═══ Provided information

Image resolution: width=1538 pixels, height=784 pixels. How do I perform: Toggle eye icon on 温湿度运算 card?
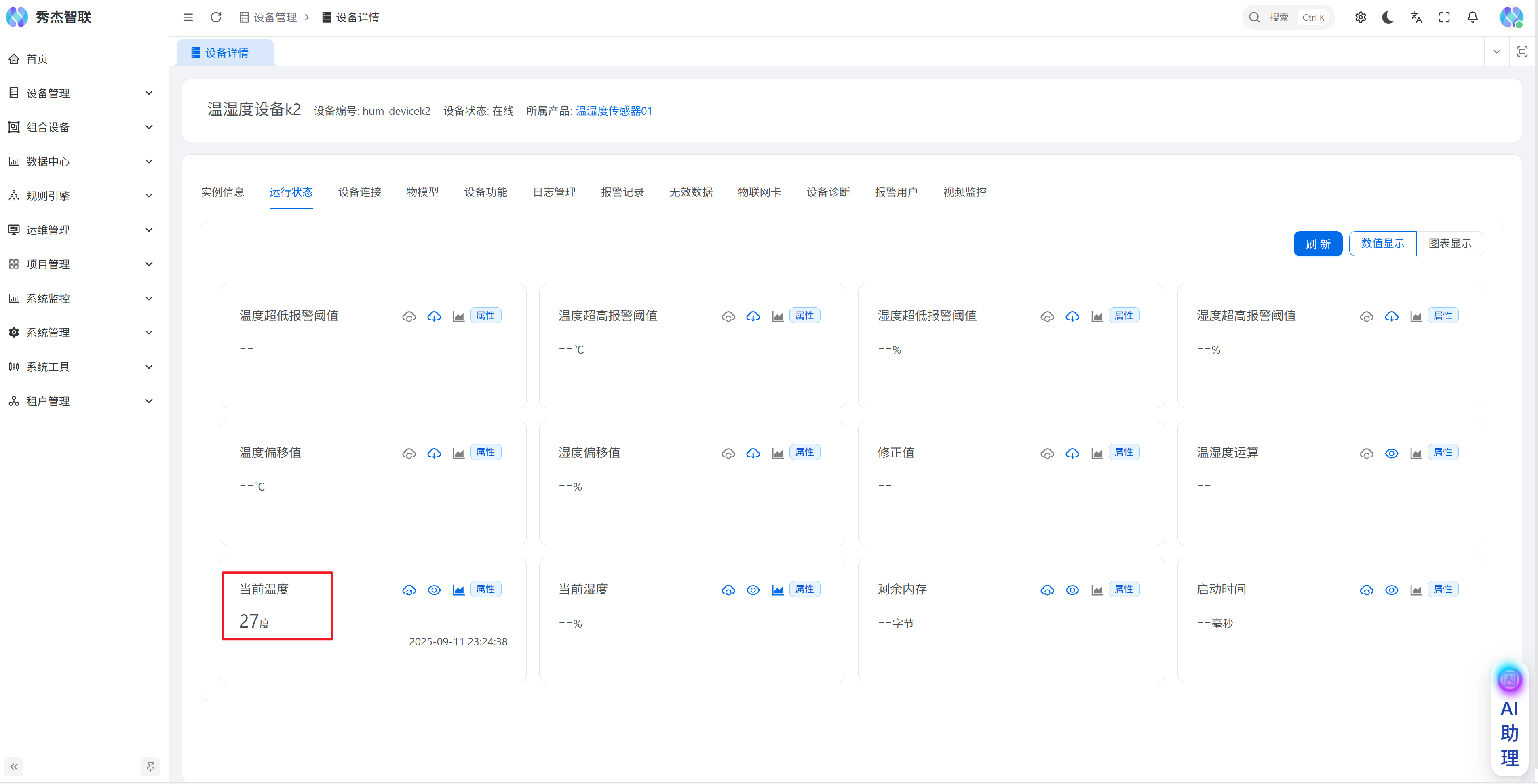click(1391, 453)
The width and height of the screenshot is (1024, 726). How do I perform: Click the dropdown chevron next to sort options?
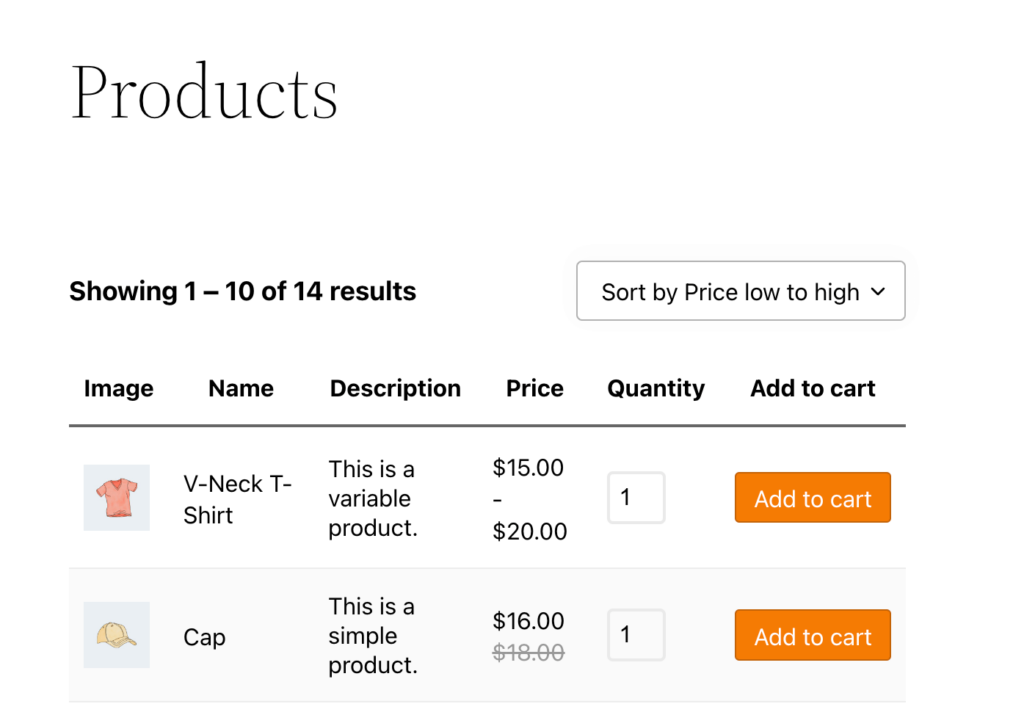point(878,291)
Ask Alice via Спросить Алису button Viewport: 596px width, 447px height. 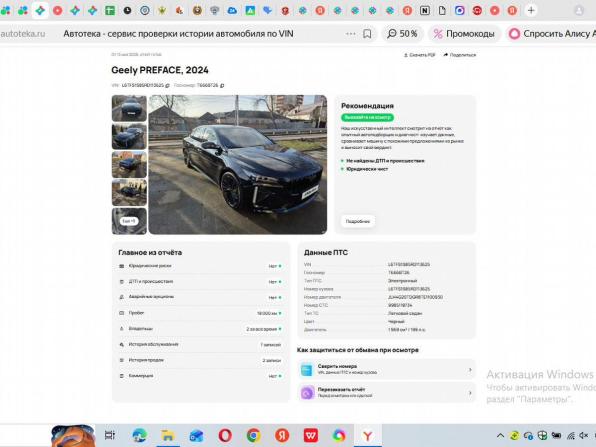coord(552,34)
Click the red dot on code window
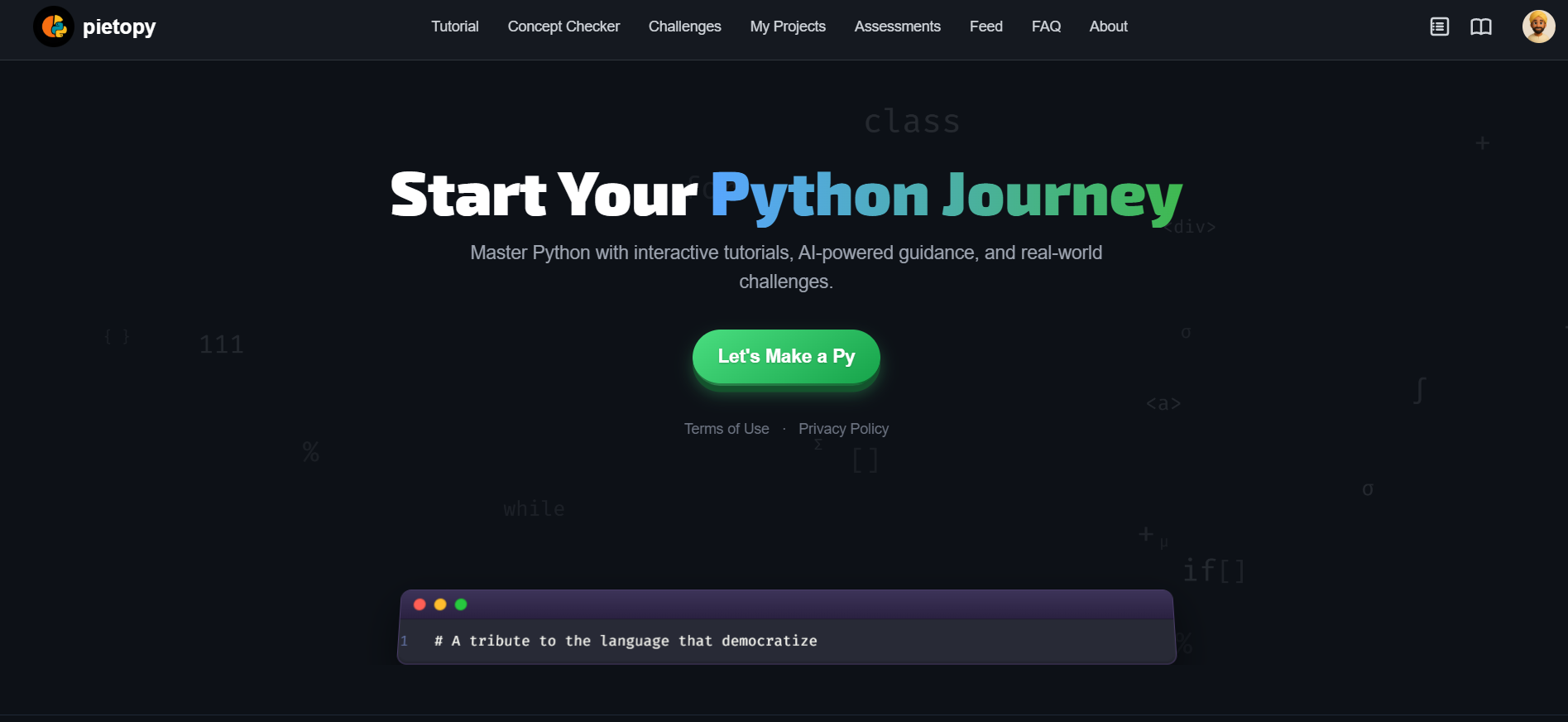 (x=420, y=604)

══════

— Given task —
Locate each line in the listing above that contains the string "perform" and copy those lines. Case counts.

— Complete response —
Image resolution: width=1538 pixels, height=784 pixels. How do I perform: Toggle eye icon on 温湿度运算 card?
The width and height of the screenshot is (1024, 726). How do I perform: Click the dropdown chevron next to sort options?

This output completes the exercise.